### Fragmento facilitado
Ejemplo claro de ello lo encontramos en el reparto que representa su papelón en el teatro de San Juan de Dios. A los representantes de la ciudadanía les importa bien poco lo insostenible de la situación. El autoproclamado «futuro alcalde» popular sigue la deriva de otro miembro destacado de su partido, omnipresente allá donde hubiere un fotógrafo e impasible el ademán, conscientemente ajeno al rechazo que genera en amplios círculos y, lo que es más grave a los efectos que nos ocupan, incapaz de dejar sitio a alguien -dentro de sus filas- capaz de generar el apoyo y adhesión necesarios para liderar un proyecto de esa enjundia. Por su parte, la representante del partido socialista se refugia en su confortable liberación económica y reserva sus energías para defenderse en las batallas internas, que vienen tronando fuerte. Las concejalas de Ciudadanos aún no han salido del aturdimiento. Y Villero…

De estos próceres depende, ahora, el tratamiento de choque que, quizás, pueda salvar a la enferma. Pero no moverán un músculo porque la Ciudad les importa bien poco.

Nunca debimos permitir el último mandato de Carlos Díaz, por muy a gusto que pasáramos los domingos en las peñas o lo bonito que quedó el Paseo Marítimo. Como igualmente debimos haber puesto pie en pared antes de que Teófila Martínez se enajenara con el autobombo, los faraónicos desvaríos telecomunicativos y los inefables «hitos»urbanísticos que colocó donde se le antojaba aunque no gustaran a nadie (¡ay, la Pérgola!).

Nos hubiéramos ahorrado muchos disgustos y mucho dinero público despilfarrado. Pero, sobre todo, nos hubiéramos librado de mantener hoy grandes mamarrachos.

### Extracto de origen
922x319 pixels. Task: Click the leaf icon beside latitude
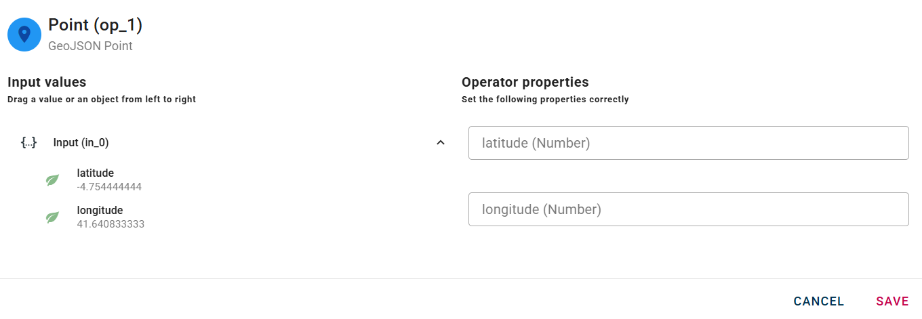click(x=52, y=180)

### Tareas del ejercicio
(A) Responde brevemente a estas preguntas según el fragmento:
(i) ¿En qué teatro representa el reparto su papelón?
(ii) ¿Dónde se refugia la representante del partido socialista?
(iii) ¿Qué obra aparece entre exclamaciones junto a los «hitos» urbanísticos?
(B) Enumera todas las personas que el fragmento menciona por su nombre propio.

### Resultados por tarea
(A)
(i) En el teatro de San Juan de Dios.
(ii) En su confortable liberación económica.
(iii) La Pérgola.

(B) Villero, Carlos Díaz y Teófila Martínez.